((

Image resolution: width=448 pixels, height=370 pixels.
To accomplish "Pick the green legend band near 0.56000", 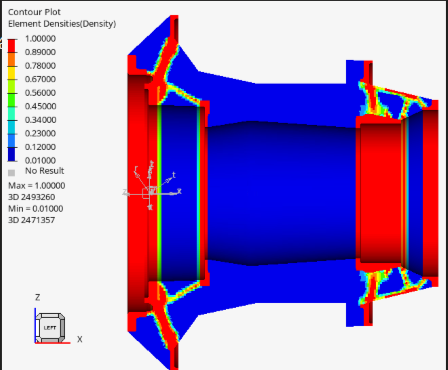I will 12,100.
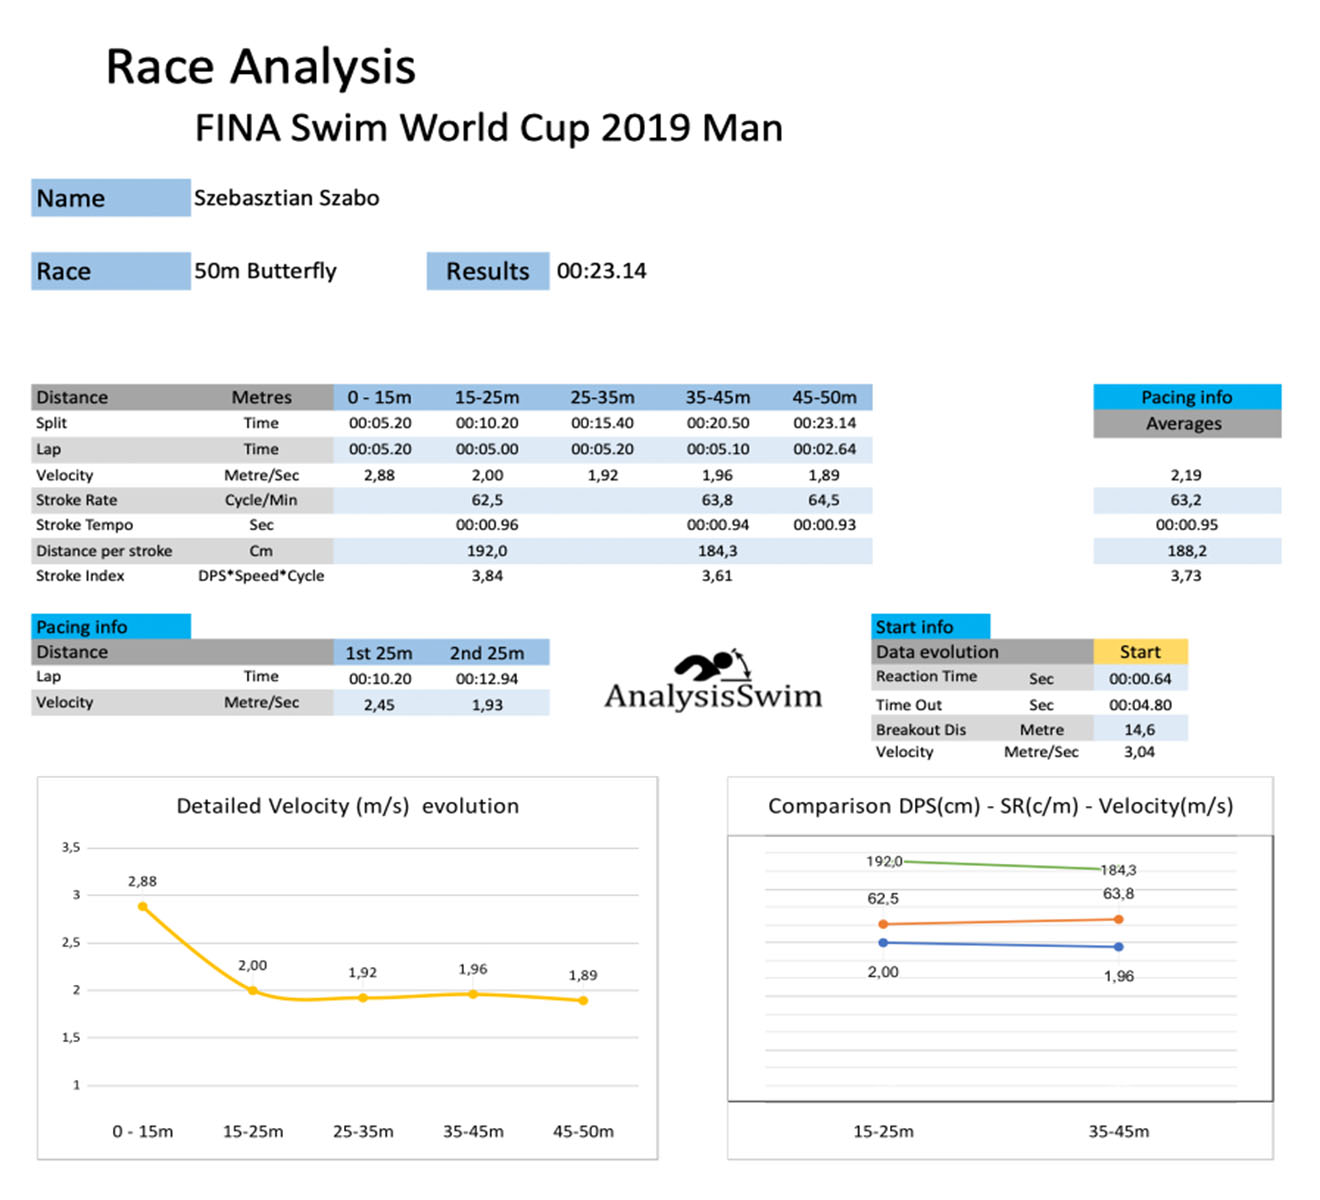Click the "Comparison DPS(cm)" chart title
This screenshot has width=1320, height=1200.
point(1000,806)
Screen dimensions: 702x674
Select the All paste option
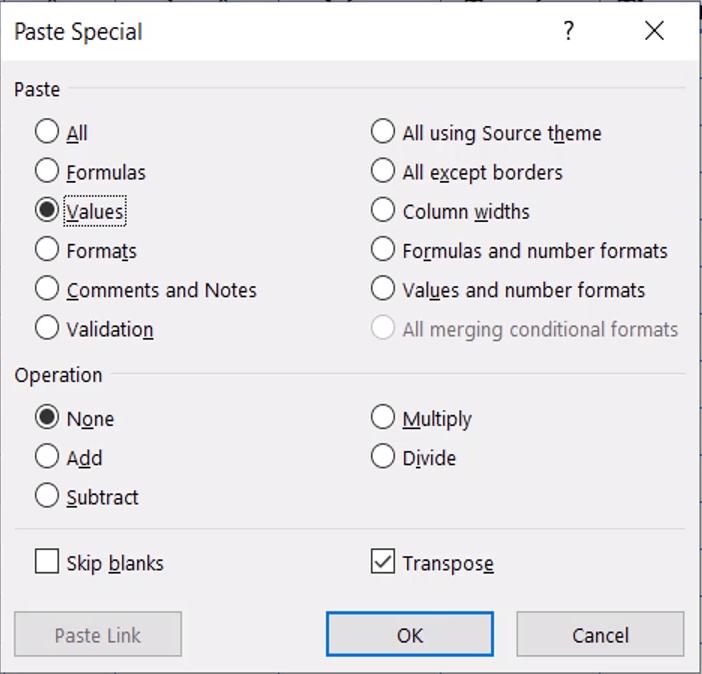click(47, 132)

))

Exactly as written, set down the lines from the line holding "Screen dimensions: 702x674" to the last line of the data, both ends included, pictures excluded.

Screen dimensions: 702x674
Select the All paste option
click(47, 132)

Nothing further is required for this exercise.